Source records
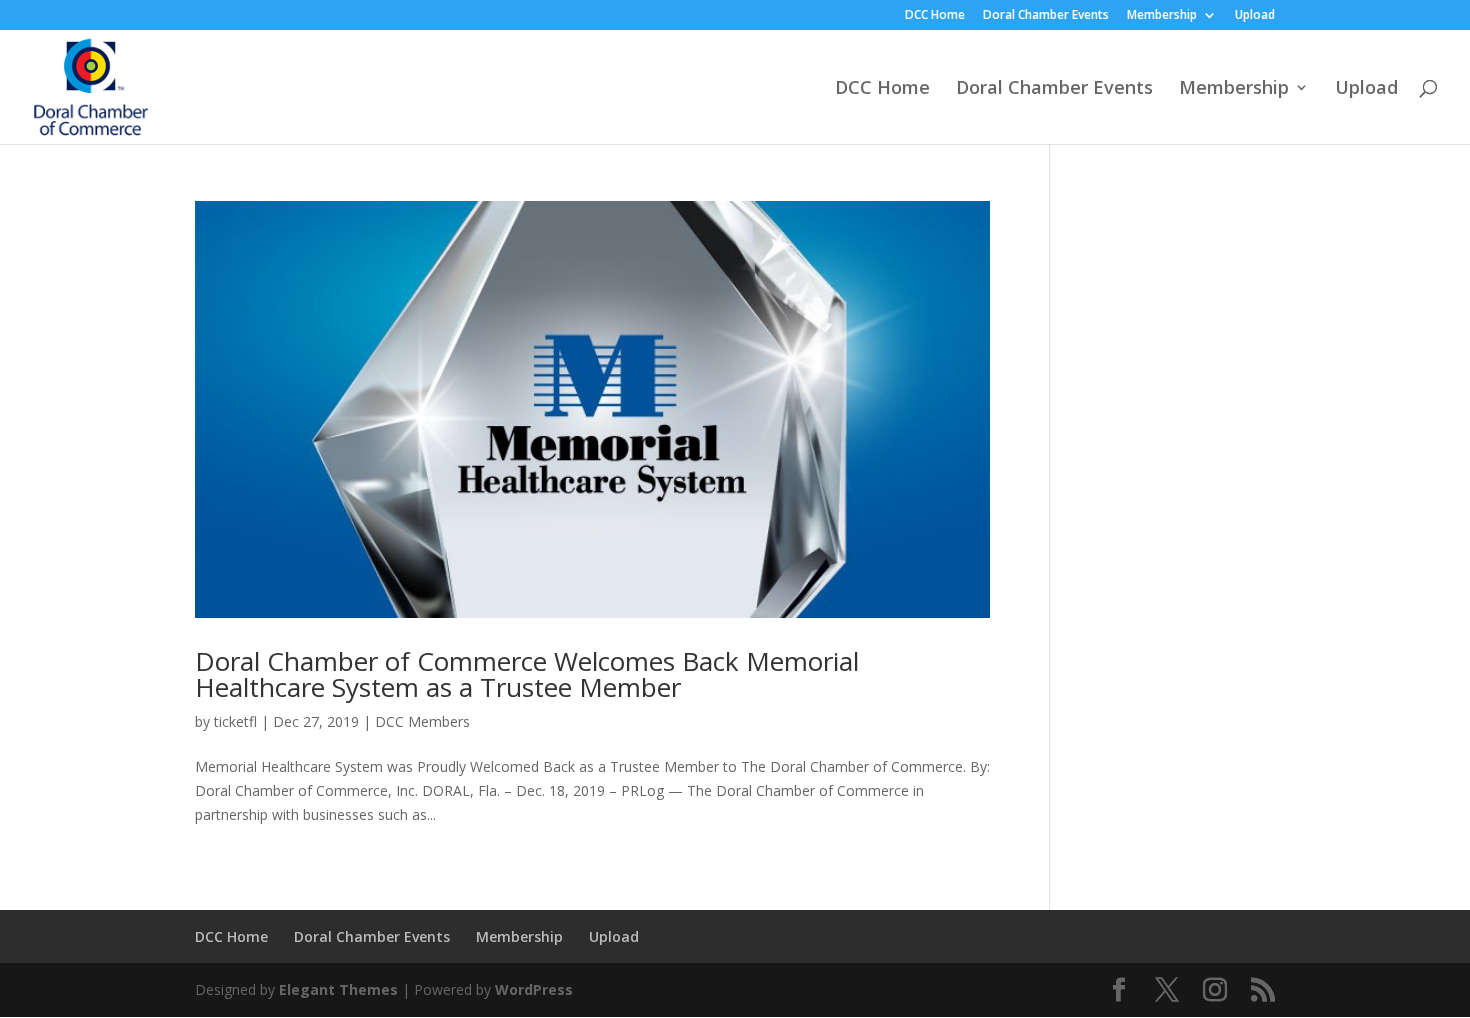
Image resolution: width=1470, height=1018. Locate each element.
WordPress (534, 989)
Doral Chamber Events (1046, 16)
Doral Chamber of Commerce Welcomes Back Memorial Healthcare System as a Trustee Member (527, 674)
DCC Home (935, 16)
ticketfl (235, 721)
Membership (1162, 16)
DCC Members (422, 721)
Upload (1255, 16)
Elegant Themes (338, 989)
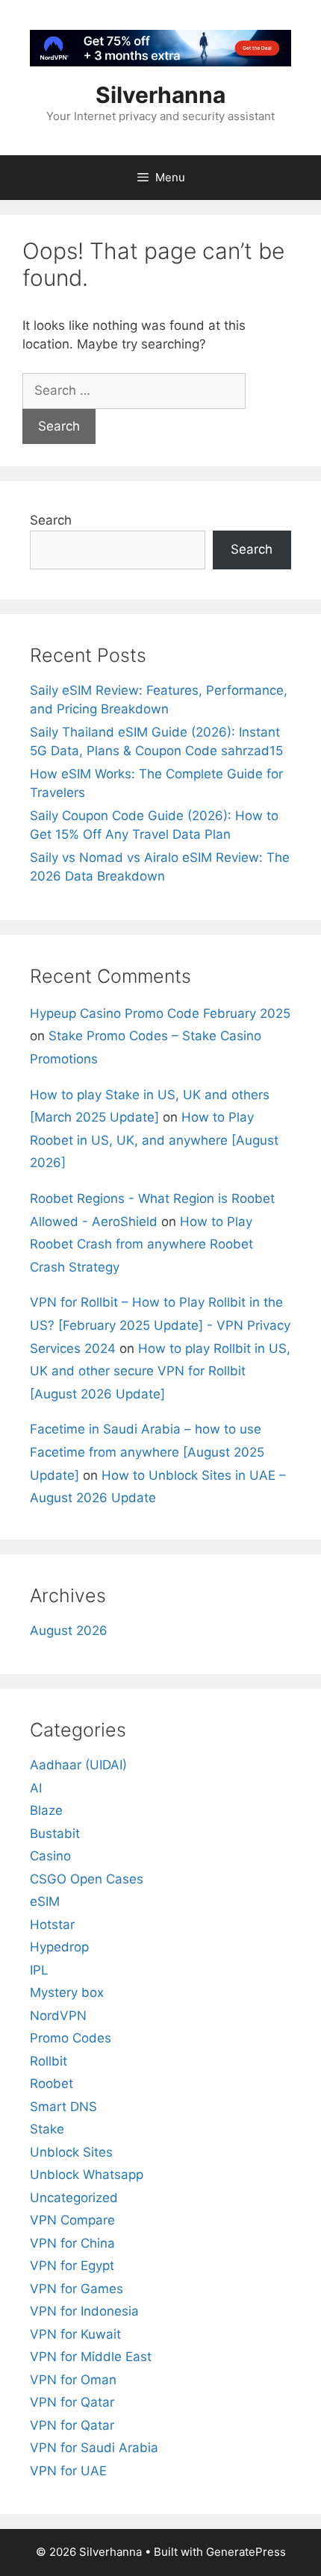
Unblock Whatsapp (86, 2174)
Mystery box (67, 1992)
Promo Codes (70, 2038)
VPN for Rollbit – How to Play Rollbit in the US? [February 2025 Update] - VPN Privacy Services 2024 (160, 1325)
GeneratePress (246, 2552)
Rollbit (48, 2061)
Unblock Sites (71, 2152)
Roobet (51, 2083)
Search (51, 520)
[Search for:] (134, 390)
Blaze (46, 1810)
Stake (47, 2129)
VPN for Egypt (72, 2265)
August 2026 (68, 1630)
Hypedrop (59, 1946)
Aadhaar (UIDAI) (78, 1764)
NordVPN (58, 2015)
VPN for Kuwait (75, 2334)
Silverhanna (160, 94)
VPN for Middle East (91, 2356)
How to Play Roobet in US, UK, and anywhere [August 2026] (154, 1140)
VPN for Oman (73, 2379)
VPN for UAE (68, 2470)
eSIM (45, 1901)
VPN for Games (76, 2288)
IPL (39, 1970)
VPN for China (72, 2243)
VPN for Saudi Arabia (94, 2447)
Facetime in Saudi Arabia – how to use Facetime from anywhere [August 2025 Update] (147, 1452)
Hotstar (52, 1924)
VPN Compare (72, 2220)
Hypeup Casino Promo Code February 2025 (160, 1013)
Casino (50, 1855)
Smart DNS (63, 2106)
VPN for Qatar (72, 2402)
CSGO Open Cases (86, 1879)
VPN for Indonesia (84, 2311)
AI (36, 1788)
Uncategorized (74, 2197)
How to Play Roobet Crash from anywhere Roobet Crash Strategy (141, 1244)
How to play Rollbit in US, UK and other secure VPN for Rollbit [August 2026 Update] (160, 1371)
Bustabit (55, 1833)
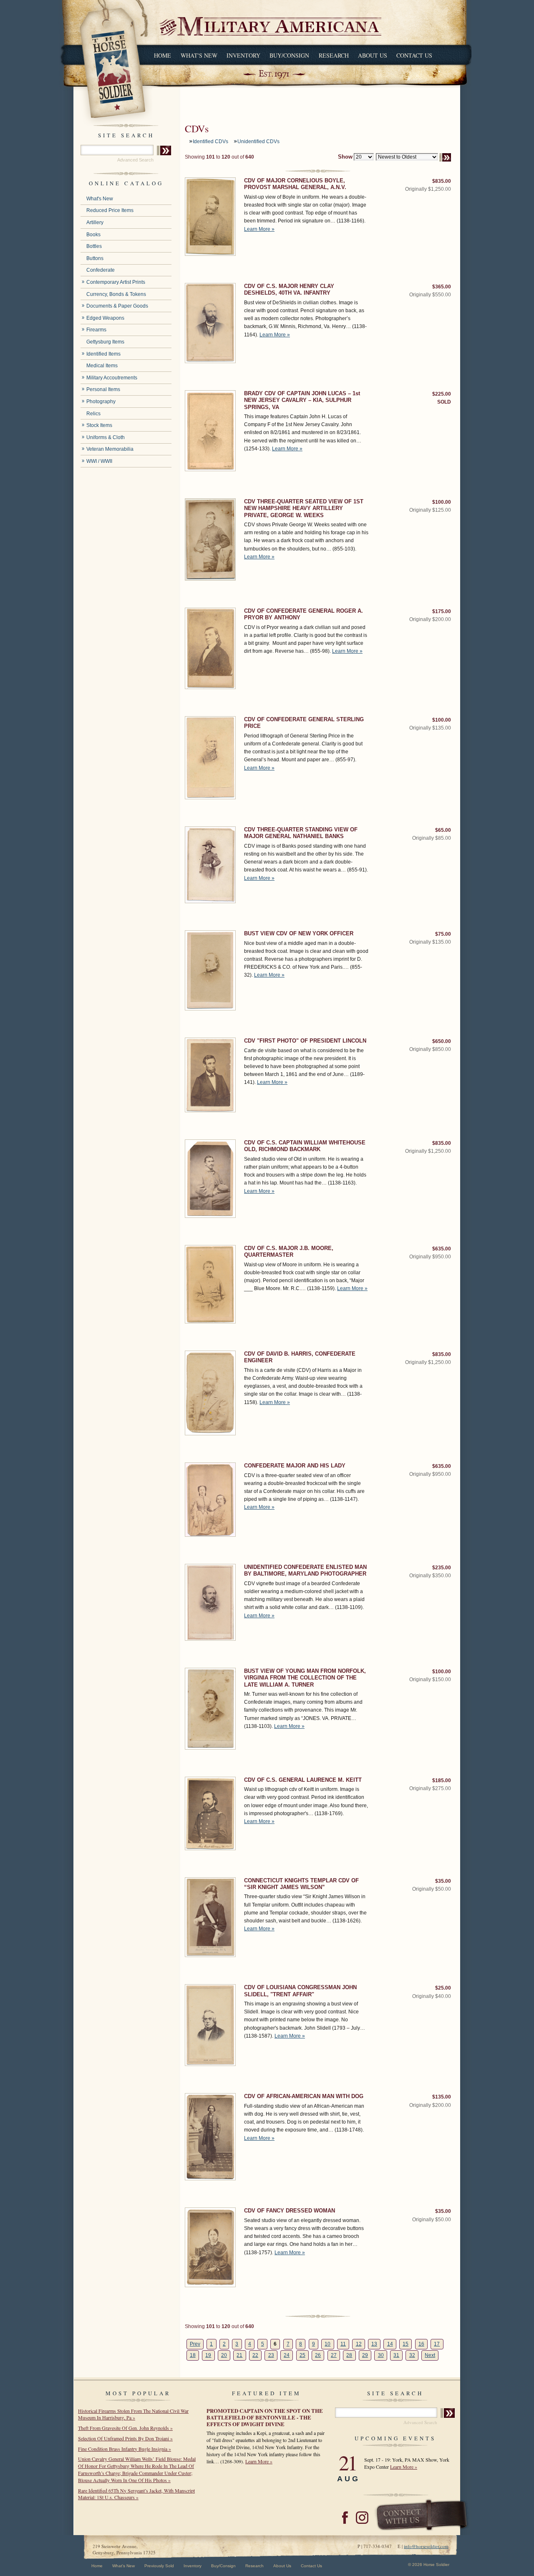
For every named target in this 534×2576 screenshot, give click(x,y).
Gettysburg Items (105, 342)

▶ TASK
Your reply is to repeat, unchanged, the lines above running from the one with "VPN for Middle East (91, 2356)" up to and including the one with "Facetime in Saudi".

▶ ANSWER TO THIS TASK
VPN for Middle East (91, 2356)
How to Play Roobet in US, UK, and anywhere [August 2026] (154, 1140)
VPN for Oman (73, 2379)
VPN for UAE (68, 2470)
eSIM (45, 1901)
VPN for Games (76, 2288)
IPL (39, 1970)
VPN for China (72, 2243)
VPN for Saudi Arabia (94, 2447)
Facetime in Saudi Arabia – how to use Facetime from anywhere [August 2025 Update] (147, 1452)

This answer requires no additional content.